Ontem, a ministra da Saúde considerou que o novo curso poderá ser uma oportunidade para quem vai tirar o curso no estrangeiro. Fausto Pinto responde: “Depende sempre do ângulo de que se olha: se pensarmos que vamos investir para suprir necessidades do país, não faz sentido aumentar fornecimento de material humano que não vai ter saída. Se virmos Medicina como outro curso qualquer, de facto, há uma oportunidade, mas estamos a formar estes médicos para emigrarem ou não terem saída. A única diferença será que, em vez de estarem na República Checa, estão aqui, mas o problema é o mesmo. Estamos é a aumentar ainda mais o problema a nível interno, porque vão engrossar a lista de médicos sem saída. A não ser que se entenda que o curso deixa de servir para formar médicos, mas os recursos não são ilimitados. Isto vai satisfazer a entidade que vai abrir o curso. Para o país, interessa zero”, reitera Fausto Pinto. “Temos oito escolas médicas para 10 milhões de habitantes. O rácio normal é de uma escola por cada dois milhões de habitantes. A Alemanha tem 40 escolas médicas e tem uma escola privada, com 80 milhões de habitantes. Qualquer dia temos 15 escolas médicas e somos a risada da Europa. Não sei onde há recursos para isso, não se formam laboratórios de investigação de um momento para o outro. Pode haver afiliações, mas até enquanto cidadão fico um pouco chocado ao ver uma universidade portuguesa ser uma filial de uma universidade holandesa. Um curso ser sustentado em recursos estrangeiros não é proibido, mas é um bocadinho humilhante para a academia médica portuguesa”, conclui.

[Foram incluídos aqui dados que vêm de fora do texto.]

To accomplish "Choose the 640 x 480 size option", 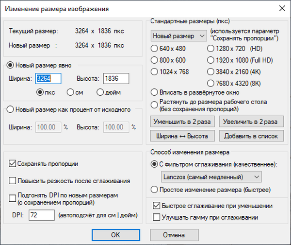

Ordem desmente A3ES Depois de o presidente da A3ES ter indicado que o curso tinha recebido agora parecer positivo dos médicos, a ordem desmentiu que tenha sido dada uma avaliação positiva e tornou público o novo parecer. Não indica se é negativo ou positivo, mas conclui que subsistem preocupações. A principal, lê-se, prende-se com o facto de o Governo já ter indicado que não renovará automaticamente a PPP de Loures, cujo contrato termina em 2022 e que a ordem considera uma “pedra basilar” do curso. “Será avisado e prudente aguardar o desfecho do novo concurso para a gestão em PPP do HBA antes de viabilizar qualquer proposta que se alicerce nesta instituição, para evitar situações como a do curso de Medicina de Aveiro (que, recorde-se, foi encerrado pouco depois de inaugurado, por manifesta falta de condições de funcionamento), com repercussões gravosas para os estudantes que o frequentavam”, considera a ordem. Os locais de estágio e o currículo são outros aspetos que merecem reservas dos médicos, que em comunicado consideram também que “tendo em consideração o condicionamento político prévio a que se assistiu nos últimos meses (…), a decisão foi ao encontro do que era esperado, com a esfera política a prevalecer sobre a esfera técnica”.